● GIVEN TASK: Switch each "Viewport" in the items below to "Display" and reproduce every line otherwise unchanged.
───── GIVEN DATA ─────
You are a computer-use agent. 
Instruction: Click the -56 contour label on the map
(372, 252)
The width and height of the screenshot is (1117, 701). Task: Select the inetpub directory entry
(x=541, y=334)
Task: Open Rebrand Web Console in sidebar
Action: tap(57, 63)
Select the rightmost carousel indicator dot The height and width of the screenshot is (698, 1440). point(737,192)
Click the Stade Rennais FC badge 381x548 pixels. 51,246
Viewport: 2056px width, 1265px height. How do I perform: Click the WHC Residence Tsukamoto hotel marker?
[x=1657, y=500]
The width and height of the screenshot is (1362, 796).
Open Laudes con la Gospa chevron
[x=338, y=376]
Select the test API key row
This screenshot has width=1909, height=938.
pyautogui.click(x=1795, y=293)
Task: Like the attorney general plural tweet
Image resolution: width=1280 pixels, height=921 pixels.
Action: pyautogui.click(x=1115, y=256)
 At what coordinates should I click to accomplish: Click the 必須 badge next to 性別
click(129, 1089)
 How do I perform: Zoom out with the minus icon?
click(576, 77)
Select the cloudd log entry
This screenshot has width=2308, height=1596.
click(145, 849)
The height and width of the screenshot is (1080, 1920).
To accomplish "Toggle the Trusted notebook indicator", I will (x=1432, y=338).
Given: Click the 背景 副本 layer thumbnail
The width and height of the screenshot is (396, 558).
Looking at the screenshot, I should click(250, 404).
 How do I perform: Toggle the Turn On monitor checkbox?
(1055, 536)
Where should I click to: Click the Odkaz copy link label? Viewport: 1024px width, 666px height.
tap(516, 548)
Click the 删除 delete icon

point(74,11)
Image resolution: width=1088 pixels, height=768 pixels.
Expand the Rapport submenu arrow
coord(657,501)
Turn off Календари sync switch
─────
● PROBLEM SOLUTION:
You are a computer-use agent. 
Instruction: Click the -56 contour label on the map
(372, 252)
The width and height of the screenshot is (1117, 701). Task: Select the inetpub directory entry
(x=541, y=334)
Task: Open Rebrand Web Console in sidebar
Action: tap(57, 63)
Select the rightmost carousel indicator dot The height and width of the screenshot is (698, 1440). point(737,192)
Click the Stade Rennais FC badge 381x548 pixels. 51,246
Display: 2056px width, 1265px height. How do I perform: Click the WHC Residence Tsukamoto hotel marker?
[x=1657, y=500]
The width and height of the screenshot is (1362, 796).
Open Laudes con la Gospa chevron
[x=338, y=376]
Select the test API key row
This screenshot has width=1909, height=938.
pyautogui.click(x=1795, y=293)
Task: Like the attorney general plural tweet
Image resolution: width=1280 pixels, height=921 pixels.
Action: pyautogui.click(x=1115, y=256)
 At what coordinates should I click to accomplish: Click the 必須 badge next to 性別
click(129, 1089)
 How do I perform: Zoom out with the minus icon?
click(576, 77)
Select the cloudd log entry
This screenshot has width=2308, height=1596.
click(145, 849)
The height and width of the screenshot is (1080, 1920).
To accomplish "Toggle the Trusted notebook indicator", I will (x=1432, y=338).
Given: Click the 背景 副本 layer thumbnail
The width and height of the screenshot is (396, 558).
Looking at the screenshot, I should click(250, 404).
 How do I perform: Toggle the Turn On monitor checkbox?
(1055, 536)
Where should I click to: Click the Odkaz copy link label? Display: 1024px width, 666px height.
tap(516, 548)
Click the 删除 delete icon

point(74,11)
Image resolution: width=1088 pixels, height=768 pixels.
Expand the Rapport submenu arrow
coord(657,501)
Turn off Календари sync switch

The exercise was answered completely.